After multiple production- and non-production-related delays, The Batman, Warner Bros.’s latest attempt to reboot the 80-year-old Batman comic-book character for the third time in less than two decades, arrives in multiplexes with a not unexpected mix of anticipation and dread; anticipation because Batman remains the most iconic superhero in comics or on film (apologies to Kal-El/Clark Kent/Superman), and dread due to the abrupt departure of actor-writer-director Ben Affleck (making his Batman iteration a non-starter) and the decision by Warner Bros. to give writer-director Matt Reeves (War For the Planet of the Apes, Dawn of the Planet of the Apes, Let Me In), the creative freedom to remake Batman, his mythos, and Gotham City Batman calls home as a reflection Reeves’s noir-inflected, grim-dark vision. It’s an expensive, risky gamble that pays off, sometimes spectacularly.
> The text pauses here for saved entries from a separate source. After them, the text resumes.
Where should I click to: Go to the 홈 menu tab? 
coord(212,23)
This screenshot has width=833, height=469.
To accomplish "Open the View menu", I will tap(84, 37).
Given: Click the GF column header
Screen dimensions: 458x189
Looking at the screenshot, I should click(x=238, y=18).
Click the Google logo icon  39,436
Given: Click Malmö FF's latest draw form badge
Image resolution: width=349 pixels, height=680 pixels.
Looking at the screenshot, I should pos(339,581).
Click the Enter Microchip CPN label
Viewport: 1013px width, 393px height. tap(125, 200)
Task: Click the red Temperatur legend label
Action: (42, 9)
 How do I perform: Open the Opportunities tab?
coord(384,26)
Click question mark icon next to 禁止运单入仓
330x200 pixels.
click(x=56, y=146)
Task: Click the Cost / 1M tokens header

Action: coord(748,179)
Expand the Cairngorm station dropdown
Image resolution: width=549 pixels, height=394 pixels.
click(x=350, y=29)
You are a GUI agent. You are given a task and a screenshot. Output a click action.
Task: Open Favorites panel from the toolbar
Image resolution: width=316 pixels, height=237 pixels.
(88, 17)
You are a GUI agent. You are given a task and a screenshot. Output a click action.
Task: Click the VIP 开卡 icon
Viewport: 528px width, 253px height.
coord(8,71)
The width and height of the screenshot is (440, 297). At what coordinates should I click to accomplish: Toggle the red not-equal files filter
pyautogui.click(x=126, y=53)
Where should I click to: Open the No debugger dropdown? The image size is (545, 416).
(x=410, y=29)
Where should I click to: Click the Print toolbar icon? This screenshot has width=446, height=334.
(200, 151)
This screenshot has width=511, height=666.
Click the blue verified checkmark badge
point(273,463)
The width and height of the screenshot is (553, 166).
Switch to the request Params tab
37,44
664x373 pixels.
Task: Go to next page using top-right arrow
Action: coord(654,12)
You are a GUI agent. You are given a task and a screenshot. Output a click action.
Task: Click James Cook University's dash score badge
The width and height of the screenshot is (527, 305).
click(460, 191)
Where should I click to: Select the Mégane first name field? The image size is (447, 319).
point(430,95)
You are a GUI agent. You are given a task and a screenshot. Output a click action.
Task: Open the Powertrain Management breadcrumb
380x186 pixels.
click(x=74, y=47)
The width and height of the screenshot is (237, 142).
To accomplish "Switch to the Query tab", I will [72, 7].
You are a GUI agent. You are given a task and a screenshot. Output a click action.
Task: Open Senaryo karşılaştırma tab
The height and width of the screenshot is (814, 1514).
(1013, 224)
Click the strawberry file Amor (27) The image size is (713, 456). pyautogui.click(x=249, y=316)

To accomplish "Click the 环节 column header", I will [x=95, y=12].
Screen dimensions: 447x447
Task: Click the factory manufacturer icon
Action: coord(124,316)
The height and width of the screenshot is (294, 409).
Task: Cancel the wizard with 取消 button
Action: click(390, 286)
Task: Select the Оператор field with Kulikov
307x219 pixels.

A grand, potentially divisive reimagining of a Bruce Wayne/Batman (a surprisingly well-cast Robert Pattinson) at the beginning of his career as a vigilante crimefighter in a hand-made, makeshift costume, The Batman sets the mood, atmosphere, and stage from the first disquieting, unnerving scene: An unseen character watches a relatively privileged, upper-middle-class family celebrating Halloween in their high-end apartment through a pair binoculars from a nearby rooftop or abandoned apartment across the street. It’s a moment of voyeurism atypical to the superhero genre (DC or Marvel), but typical of the horror genre, specifically the serial-killer sub-genre. The audience doesn’t realize right away, but the owner of those binoculars, Edward Nashton/The Riddler (Paul Dano), has murder on his mind.
A self-appointed avenger of the dispossessed, downtrodden, and otherwise ignored inhabitants of Gotham City, the Ridder, like all great Batman supervillains, has a master plan and that plan involves targeting Gotham’s corrupt elite (e.g., politicians, law enforcement, business leaders) and using a still-new-to-crimefighting Batman as his unwitting accomplice. Pushing the Riddler into genre territory usually occupied by on-screen serial killers (e.g., Se7en, Zodiac, and Saw) and their propensity for Grand Guignol displays of murderous mayhem, The Batman often feels like an entirely different, if not entirely new type of superhero film, one-part noir, one-part serial killer horror, and one-part Frank Miller-inspired superhero, operating in a city and world defined by its fallen, corrupt nature.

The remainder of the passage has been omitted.